Hot Stamper Pressings of the Music of Yes Available Now
Reviews and Commentaries for Close to the Edge
On the Difficulty of Reproduction scale, this record scores fairly high. You need lots of tubey magic and freedom from distortion, the kind of sound I rarely hear on any but the most heavily tweaked systems. The kind of systems that guys like me have been slaving over for thirty years.
If you’re a Weekend Warrior when it comes to stereo, this is not the record for you.
It took a long time to get to the point where we could clean the record properly, twenty years or so, and about the same amount of time to get the stereo to the level it needed to be, involving, you guessed it, many of the Revolutionary Changes in Audio we tout so obsessively. It’s not easy to find a pressing with the low end whomp factor, midrange energy and overall dynamic power that this music needs, and it takes one helluva stereo to play one too.
If you have the kind of big system that a record like this demands, when you drop the needle on the best of our Hot Stamper pressings, you are going to hear some amazing sound .
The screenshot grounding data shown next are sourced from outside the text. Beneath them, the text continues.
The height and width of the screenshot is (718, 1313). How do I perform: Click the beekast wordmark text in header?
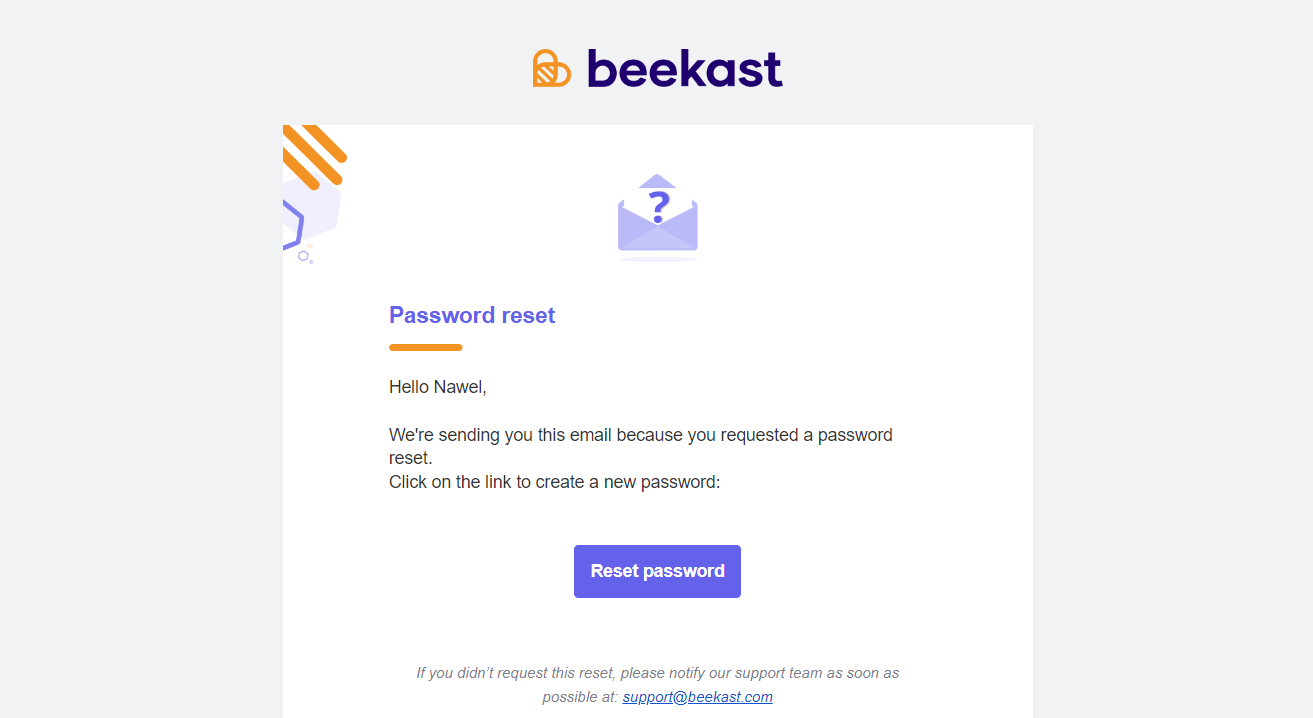[x=685, y=68]
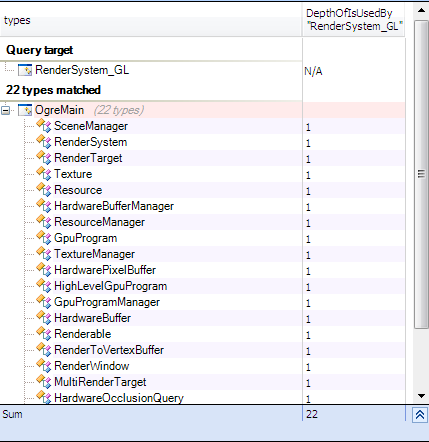This screenshot has height=442, width=429.
Task: Click the GpuProgram type icon
Action: (44, 238)
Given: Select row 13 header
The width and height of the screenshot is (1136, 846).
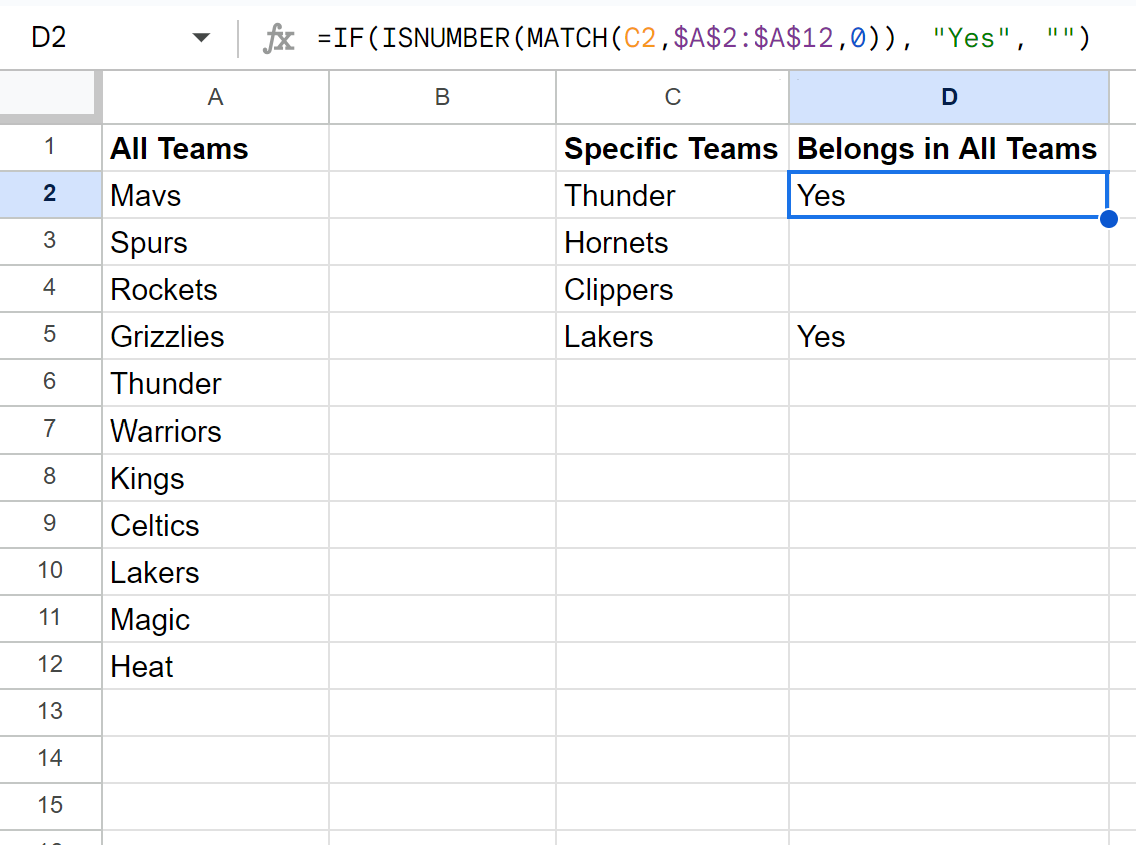Looking at the screenshot, I should point(50,712).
Even our Hottest Stamper copies can sound problematical unless your system is firing on all cylinders. Your electricity has got to be cooking, you’ve got to be using the right room treatments, and ideally you should be using a demagnetizer such as the Talisman on the record itself, your cables (power, interconnect and speaker) as well as the individual drivers of your speakers.
This is a record that’s going to demand a lot from the listener, and we want to make sure that you’re up to the challenge. If you don’t mind putting in a little hard work, here’s a record that will reward you many times over, and probably teach you a thing or two about tweaking your gear in the process.
We’d started and abandoned this shootout multiple times in the previous decade; the typical sounding copy was just too painful to listen to, and the better pressings weren’t doing what we had hoped they would. Where was the Tubey Magical analog sound with the HUGE whomp factor that we’d been hearing on the best copies of Fragile and The Yes Album? We just could not find that sound on Close to the Edge.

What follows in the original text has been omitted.